On ne fait qu'une chose très simple dans Montana mais sous diverses formes: actionner les différents maillons de cette chaîne d'échanges menant à construire ses camps -la seule façon de gagner. C'est donc une course super fun, qui demande une certaine planification sur un ou deux coup minimum, mais dont la lisibilité et la logique absolue nous aident y parvenir. On a parfois l'impression d'une version allemande, sage et intelligente, du farfelu Dice Town, c'est à dire sans le côté fête du slip un peu énervant qui fonctionna mieux par la suite avec King Of Tokyo, LE chef-d'oeuvre du genre "fête du slip".
Pour revenir à Montana, qui n'a vraiment rien d'un party game, il est le candidat idéal si vous aimez les eurogames épurés et conviviaux, avec un panel d'actions ni trop touffu ni trop limité, toutes très intéressantes et bien réglées, c'est pas si fréquent que ça une telle mécanique d'horloger! De plus, l’interactivité est plutôt très présente, ce qui est également inhabituel sur ce type de jeu: les pénuries et renouvellements de ressources (provoquées par les achats des autres joueurs) tournent très bien et les enchères aux citrouilles sont diaboliques tout en demeurant légères, sans l'aspect calculatoire un peu lourd des enchères de Goa ou de Medici. Sachez tout de même dès votre première partie que vous devrez faire des réserves de citrouilles si vous ne voulez pas rester sur le carreau des enchères et laisser un joueur tout rafler: cette partie du plateau est une excellente opportunité d'obtenir les grosses ressources noires et marron, qui ne sont pas de simples billets ("vaut 5" à la Lorenzo) mais juste de... grosses pierres!

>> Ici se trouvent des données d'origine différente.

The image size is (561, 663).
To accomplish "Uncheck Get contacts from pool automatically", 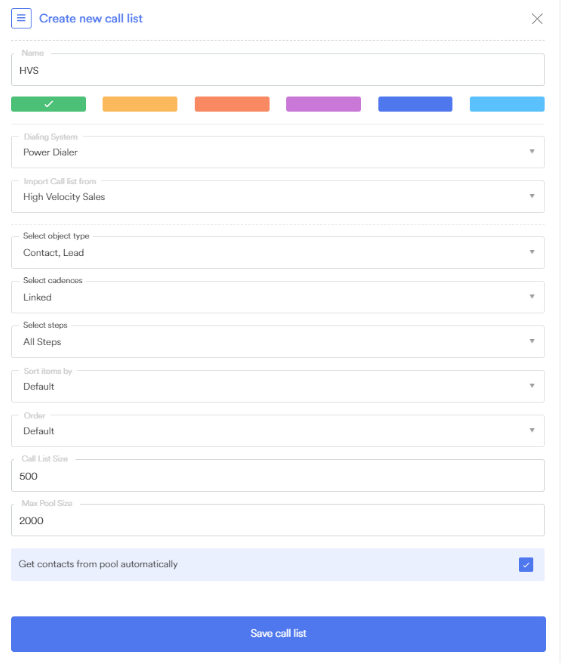I will 526,564.
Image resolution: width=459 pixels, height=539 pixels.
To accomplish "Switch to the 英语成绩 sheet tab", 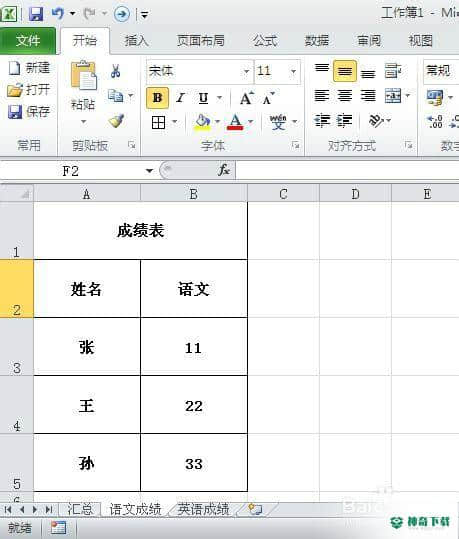I will [203, 509].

Autre détail plaisant: il fonctionne très bien à deux (un peu moins fun mais avec d'avantage de contrôle) et ne nécessite presque aucun ajustement (juste la taille de la carte qui rétrécit et le nombre de camps à construire qui augmente).
Je pense que Rudiger Dorn a voulu livrer "sa" version ultra simplifiée du jeu "à la Uwe Rosenberg", avec donc une petite critique sous-jacente: pourquoi faire si compliqué quand on peut faire simple? Ayant joué à Hallertau récemment, je me disais que Rosenberg aurait pu simplifier d'avantage en se centrant sur la chaîne de conversions, en évitant par exemple ces ennuyeuses et aléatoires cartes objectifs. Hé bien, s'il l'avait fait, cela aurait donné quelque chose de très proche de Montana, qui est selon moi une franche réussite, bien mieux que ce que l'on pourrait croire devant son design si classique et allemand -ce n'est pas du maronnasse, mais du verdâtre. Si on le prend pour ce qu'il est vraiment, une course aux ressources minimaliste et d'une logique implacable, qu'on ne s'attend pas à faire des combos de ouf à la Lorenzo, on a vraiment là un jeu proche de la perfection.
Et je confirme que les gamins dès 7 ans (tout de même un peu habitués à jouer) rentrent dedans à fond et commencent à planifier pour tenter de vous passer devant au finish! Presque un jeu éducatif!